Le renouvellement conditionné par des perspectives de redressement
La nécessité d’une prolongation justifiée par des éléments concrets
Le juge constate que le renouvellement est nécessaire pour favoriser l’élaboration d’un plan. Cette conclusion s’appuie sur les pièces du dossier et les déclarations des parties. Les comptes établis sur dix mois font état de performances encourageantes. Le chiffre d’affaires réalisé s’élève à 1,4 million d’euros pour un résultat d’exploitation de 90 000 euros. Ces éléments tangibles fondent l’espoir d’un apurement futur du passif. La valeur de cette analyse réside dans l’examen rigoureux de la situation économique. La portée est claire : une simple difficulté transitoire ne suffit pas. Il faut démontrer une amélioration réelle et des perspectives crédibles.
Les obstacles persistants à la formulation d’un plan
La décision identifie aussi les conditions requises pour l’issue procédurale. L’administrateur indique que cette issue est conditionnée à deux éléments. Elle dépend du redéploiement artistique via le recrutement d’un nouveau profil qualifié. Elle est également subordonnée au règlement du conflit entre associés de la société. Ces motifs révèlent que la période d’observation a une finalité précise. Elle doit permettre de surmonter les derniers obstacles à un plan de sauvegarde. Le sens est de ne pas prolonger sans but une procédure déjà engagée. La jurisprudence rappelle que le tribunal peut ordonner la poursuite de la période d’observation. « Selon l’article L 631-15 du code de commerce, ‘ I- Au plus tard au terme d’un délai de deux mois à compter du jugement d’ouverture, le tribunal ordonne la poursuite de la période d’observation s’il lui apparaît que le débiteur dispose à cette fin de capacités de financement suffisantes. » (Cour d’appel de Toulouse, le 18 mars 2025, n°24/02312) La décision commentée en est l’illustration pratique.
La mise en œuvre procédurale du renouvellement
Le cadre légal d’une prolongation exceptionnelle
Le tribunal fonde expressément sa décision sur l’article L 621-3 du code de commerce. Ce renouvellement intervient après un premier maintien ordonné en septembre 2025. La durée totale de l’observation dépassera ainsi largement le délai initial de six mois. Cela démontre la flexibilité du dispositif de sauvegarde face à des situations complexes. La valeur de cette application est de concilier urgence et durée nécessaire au redressement. La portée est de permettre au débiteur de consolider ses performances encourageantes. Le juge use de son pouvoir discrétionnaire pour accorder un temps supplémentaire. Ce temps doit être mis à profit pour finaliser un plan et régler les conflits internes.

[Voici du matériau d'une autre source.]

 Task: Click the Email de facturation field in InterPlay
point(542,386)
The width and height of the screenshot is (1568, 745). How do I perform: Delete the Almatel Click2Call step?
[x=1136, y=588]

Les garanties entourant la décision de prolongation
La décision est rendue après une procédure contradictoire et en audience publique. Le tribunal a entendu l’administrateur, le mandataire judiciaire et le débiteur. Le représentant des salariés a également été entendu en chambre du conseil. La juge commissaire et le ministère public ont donné un avis favorable écrit et oral. Cette collégialité des interventions garantit le sérieux de l’examen de la demande. La convocation à une nouvelle audience est fixée au 29 avril 2026. Elle assure un contrôle continu de l’évolution de la situation du débiteur. Le sens est d’éviter qu’une prolongation ne conduise à une inertie procédurale. La jurisprudence prévoit qu’à tout moment le tribunal peut mettre fin à la période. « Aux termes de l’article L631-15 II du code de commerce, à tout moment de la période d’observation, le tribunal, à la demande du débiteur, de l’administrateur, du mandataire judiciaire, d’un contrôleur, du ministère public ou d’office, peut ordonner la cessation partielle de l’activité ou prononce la liquidation judiciaire si le redressement est manifestement impossible. » (Cour d’appel de Riom, le 15 janvier 2025, n°24/01218) Le renouvellement n’est donc jamais une fin en soi.